(Task prompt): Find each line in the records below that contains the word "agent", and copy it out.

(Input data):
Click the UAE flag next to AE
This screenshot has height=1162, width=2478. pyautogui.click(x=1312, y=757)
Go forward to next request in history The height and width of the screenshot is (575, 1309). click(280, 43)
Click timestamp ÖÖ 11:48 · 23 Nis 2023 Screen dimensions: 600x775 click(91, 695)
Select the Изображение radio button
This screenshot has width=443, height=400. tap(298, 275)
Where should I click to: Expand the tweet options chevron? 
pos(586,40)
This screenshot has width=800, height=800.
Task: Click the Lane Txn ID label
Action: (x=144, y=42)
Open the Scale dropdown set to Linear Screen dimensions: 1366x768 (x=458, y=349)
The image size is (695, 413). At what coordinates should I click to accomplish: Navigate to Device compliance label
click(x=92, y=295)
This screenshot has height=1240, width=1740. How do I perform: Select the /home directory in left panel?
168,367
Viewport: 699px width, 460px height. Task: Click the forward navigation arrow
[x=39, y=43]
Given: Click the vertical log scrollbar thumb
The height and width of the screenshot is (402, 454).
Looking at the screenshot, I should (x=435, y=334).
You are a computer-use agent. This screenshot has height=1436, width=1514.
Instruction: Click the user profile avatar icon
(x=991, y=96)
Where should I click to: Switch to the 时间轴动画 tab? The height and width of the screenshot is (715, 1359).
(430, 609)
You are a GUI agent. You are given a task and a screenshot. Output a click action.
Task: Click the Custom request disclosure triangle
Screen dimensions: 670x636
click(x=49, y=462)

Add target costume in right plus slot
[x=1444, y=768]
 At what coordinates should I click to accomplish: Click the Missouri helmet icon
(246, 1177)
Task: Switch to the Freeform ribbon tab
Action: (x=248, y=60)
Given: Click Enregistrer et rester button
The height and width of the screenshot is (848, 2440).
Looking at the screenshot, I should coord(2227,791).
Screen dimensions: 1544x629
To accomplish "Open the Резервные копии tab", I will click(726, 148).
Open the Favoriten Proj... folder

(Answer section):
You are a computer-use agent. This screenshot has height=1436, width=1514.
You are a GUI agent. You are given a task and a screenshot. Output a click action.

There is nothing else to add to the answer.